Pour descendre dans la vallée, le rocher est pour ainsi dire à pic ; on y arrive par un escalier, si l’on peut appeler ainsi un amas de pierres jetées les unes au-dessus des autres ; un étroit sentier conduit au Pont du Diable. Un peu au delà l’encaissement des rochers devient des plus sauvages, surtout en suivant le chemin des Chèvres sur lequel il est bon de ne pas s’aventurer si l’on est sujet au vertige.

En repassant la Bode, on trouve un coin très-remarquable appelé la Vallée des Sorcières ; on y arrive en sautant sur les rochers qui sortent du lit de la rivière : cet exercice très-fatigant oblige aussi à de grandes précautions si l’on ne veut pas s’exposer à glisser sur ces pierres polies par le courant de l’eau. Généralement peu de touristes se hasardent à satisfaire leur curiosité à ce prix.

La vallée est très-resserrée, et en certains endroits il semble que la rivière n’ait plus d’issue ; les rochers qui sortent de la montagne prennent les formes les plus fantastiques. On croit y voir des figures colossales, les unes couchées, les autres debout. Ces masses énormes ont chacune leur histoire imaginaire.
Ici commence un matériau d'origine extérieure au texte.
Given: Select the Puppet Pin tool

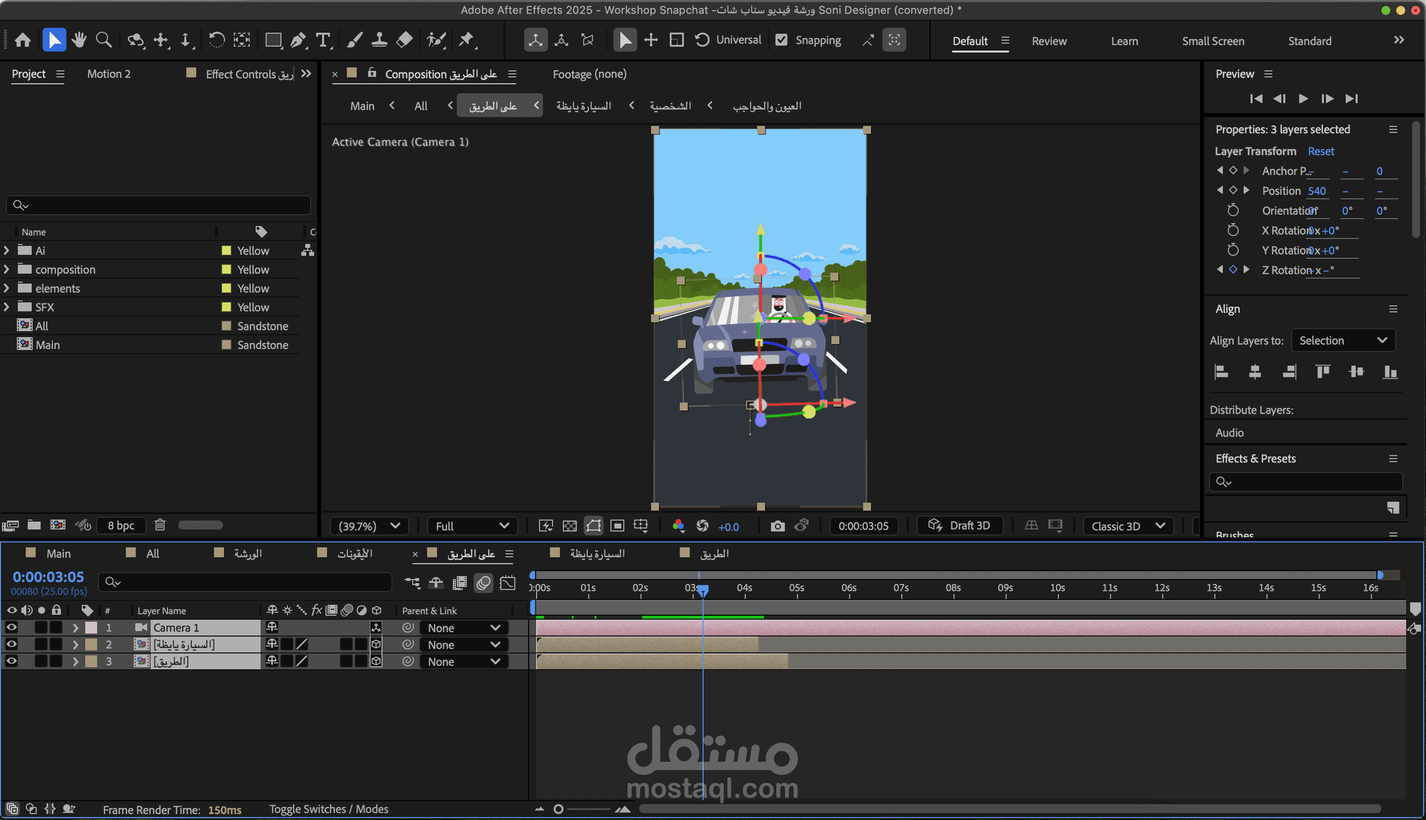Looking at the screenshot, I should (x=466, y=40).
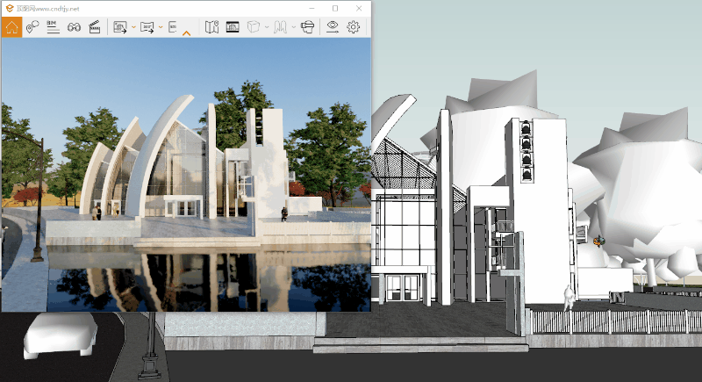This screenshot has height=382, width=702.
Task: Maximize the Enscape render window
Action: [x=335, y=7]
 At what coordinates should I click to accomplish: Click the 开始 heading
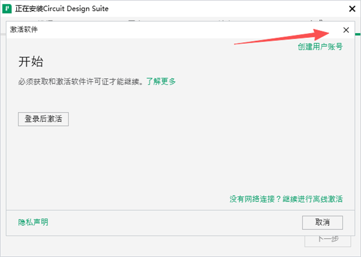click(x=31, y=62)

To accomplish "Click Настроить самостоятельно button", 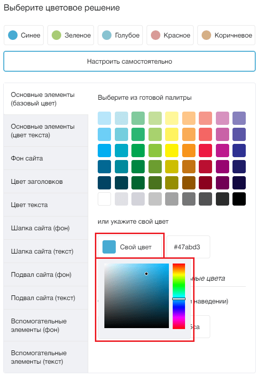I will point(130,61).
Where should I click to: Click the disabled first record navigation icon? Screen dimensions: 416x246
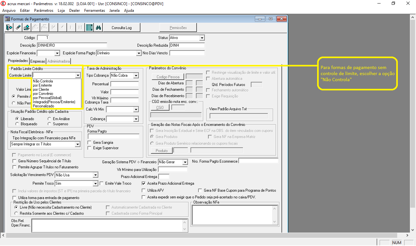[x=53, y=28]
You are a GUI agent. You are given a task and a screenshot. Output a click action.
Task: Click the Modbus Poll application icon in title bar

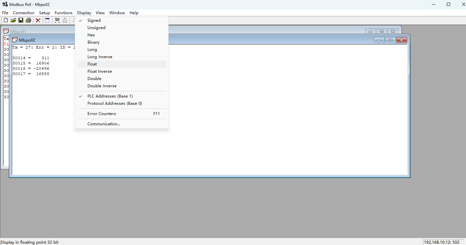click(x=5, y=4)
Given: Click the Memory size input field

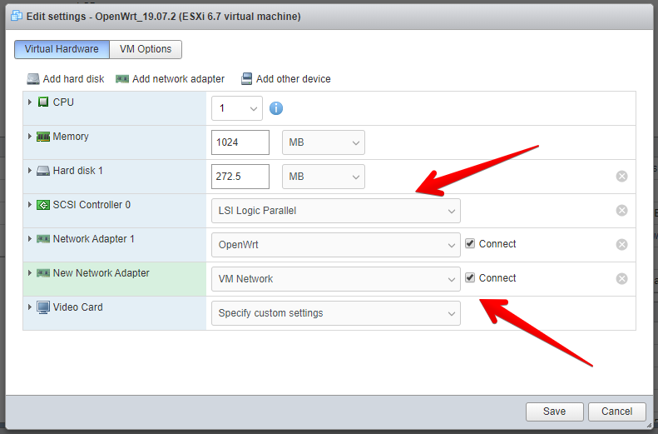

Tout dans ce pays est sujet de légende, et il n’est pas étonnant que les paysans du Harz, qui s’entretiennent constamment de ces fabuleuses histoires, soient superstitieux et inquiets lorsqu’il s’agit des Hexen ou du diable en personne.

Un escalier d’environ douze cents marches conduit à l’Hexen-tanz-platz (plateau de la danse des sorcières. À moitié chemin de la montagne, je me reposai sur un des rochers qui surplombent la vallée ; un calme parfait régnait au loin, et, chose bizarre, le bruit de l’eau qui arrivait jusqu’à moi me produisait l’impression d’une harmonie parfaite. J’écoutais attentivement, et il me semblait que le son d’un instrument se mêlait au bouillonnement de l’eau ; ce que je croyais entendre était un chef-d’œuvre d’orchestration. Plus tard, en rencontrant dans la montagne des chèvres ayant au cou des clochettes qui se balançaient à chacun de leurs mouvements, j’eus l’explication de cette symphonie imaginaire.

Le plateau de la Danse-des-Sorcières ou l’Hexen-tantz-platz.

J’arrivai le soir à Thale. La journée avait été bonne et elle comptera parmi les meilleures de mon voyage.


VI
Une dernière visite à Halberstadt. — Un intérieur de famille. — Une patache. — Wernigerode. — Hôtel de ville. — Place du Marché. — Château du comte de Stolberg-Wernigerode. — Elbingerode.

De Thale je partis pour Wernigerode en repassant par Halberstadt ; j’ai voulu dire un dernier adieu à cette bonne ville et à sa vieille cathédrale. Le kuester de l’église fut si heureux de me revoir, en souvenir de mon admiration pour son vieux monument, qu’il voulut m’introduire dans son intérieur pour me présenter à sa femme et à sa fille. Le vieux bonhomme portait à sa boutonnière un ordre prussien, et quand je lui demandai s’il l’avait gagné sur le champ de bataille, son regard avait quelque chose de si triste que je ne pus m’empêcher de lui en faire la remarque ; il me répondit, d’un air embarrassé, par ce seul mot : « Waterloo ! » Je lui tendis la main et nous nous quittâmes les meilleurs amis du monde. Il oubliera certainement ce voyageur qui visitait tous les jours la cathédrale et qui de grand matin venait frapper sur les petits carreaux en losanges de sa fenêtre, où deux magnifiques géraniums rouges étaient rangés avec soin. Pour ma part, je me rappellerai toujours ce vieux soldat, vivant en paix entre sa bonne et vieille compagne et leur douce et blonde jeune fille, qui me chantait des lieder du pays en s’accompagnant sur une vieille épinette sur laquelle s’étalait avec orgueil le nom du fabricant, au-dessus de l’inscription de rigueur piano forte, le tout entouré de parafes dont le modèle avait bien certainement été fourni par un ancien maître de calligraphie d’Halberstadt.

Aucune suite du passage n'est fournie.